We had dinner at this way-way-way off the main strip place called the Mango Tree and it was beautiful. The place was amazing and the food was excellent. As we all began to toast our last night in Bangkok and toasting a soon-to-be-married member of the gang the owner brought in a bottle of champagne, on the house. The thunderstorms kicked up again and put on an amazing lightshow that we could see out the windows as we ate.

After dinner the group split up and we wound up catching a ride with the tuk-tuk drivers from hell to a bar that sits on the 61st floor of a hotel in the center of Bangkok. Unfortunately it was closed for remodeling but the restaurant bar on the 59th was open so we popped in there and had a couple of drinks overlooking the entire city.

Then it was back off to Patpong again where we stopped in at a bar and stayed until it was time to go back to the hotel and wait for the bus to transport us back to the airport for the return trip.

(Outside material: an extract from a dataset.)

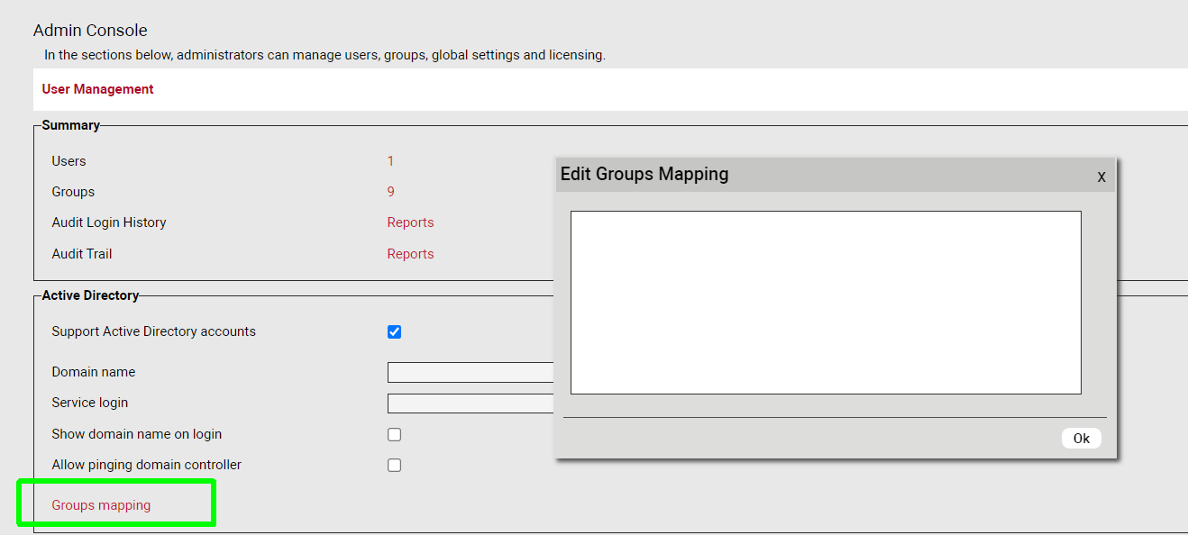Open the Groups count link
This screenshot has height=535, width=1188.
point(390,192)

I will have to say that I did experience a bit of culture shock on my return to the US. While waiting for my luggage an airport employee was taking bags off the carousel and without even looking up demanded “You need to move.” What struck me was the fact that in those two seconds I had been treated more rudely than in the last 11 days combined.

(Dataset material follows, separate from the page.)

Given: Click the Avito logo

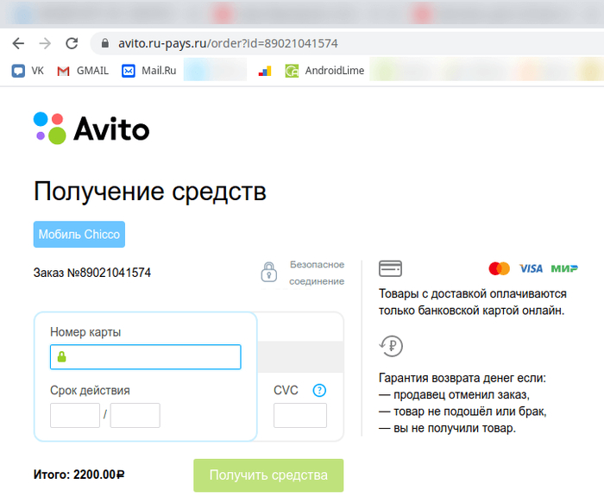Looking at the screenshot, I should click(91, 128).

Dive Operation: Marina Divers in Phuket Town. I have mixed reviews here. While I liked the DM Sombat I wasn’t really impressed with the operation as a whole. The dives seemed to be on their schedule with very little flexibility that didn’t include shelling out more cash. They run their trips like a train schedule. Monday’s they go to this site. Tuesday’s they go to another site. And since we were diving multiple days with them we ended up diving one site two different days simply because that was their schedule. But, on the other hand, they were very efficient. The bus was always on time and things ran smoothly for the most part.

I think Phuket’s diving operations may just be immature at this point. I don’t think we ran into any other divers while in Patong so it’s obviously not the main moneymaker there. Perhaps as more divers discover Thailand’s diving the local ops will become more like the ops in the Caribbean where the boats are fast and you can get in two dives and be back on the docks before 2pm. It really makes for a long day to be on a bus at 8am and not get back until 5 or 6pm.

Diving: I think I’ll skip the local dive spots on the next trip. The Similan Islands and the Burma Banks require a liveaboard to get to and I may opt for that as an alternative next go around.

Hotels: The Patong Resort was great. Nice rooms, a/c, convenient location, etc. The Montien in Bangkok was a very nice hotel. Uniformed and white-gloved doormen, courteous staff, and just a nice, nice place to stay. They are a little pricey though and they tend to gouge for things like water from the mini-bar (and since you can’t drink the tap water that kind of puts you in a desperate situation).

The Country: I love it. Next trip may have to be longer so I can dive and get out to see places like Chaing Mai and Issan in the North. Most of our stay was in either Bangkok or the resort town of Patong and though one would pass ox and elephants daily between Patong and Phuket Town it seemed like only a hint of what one might encounter if they trekked further away from the main tourist and business centers.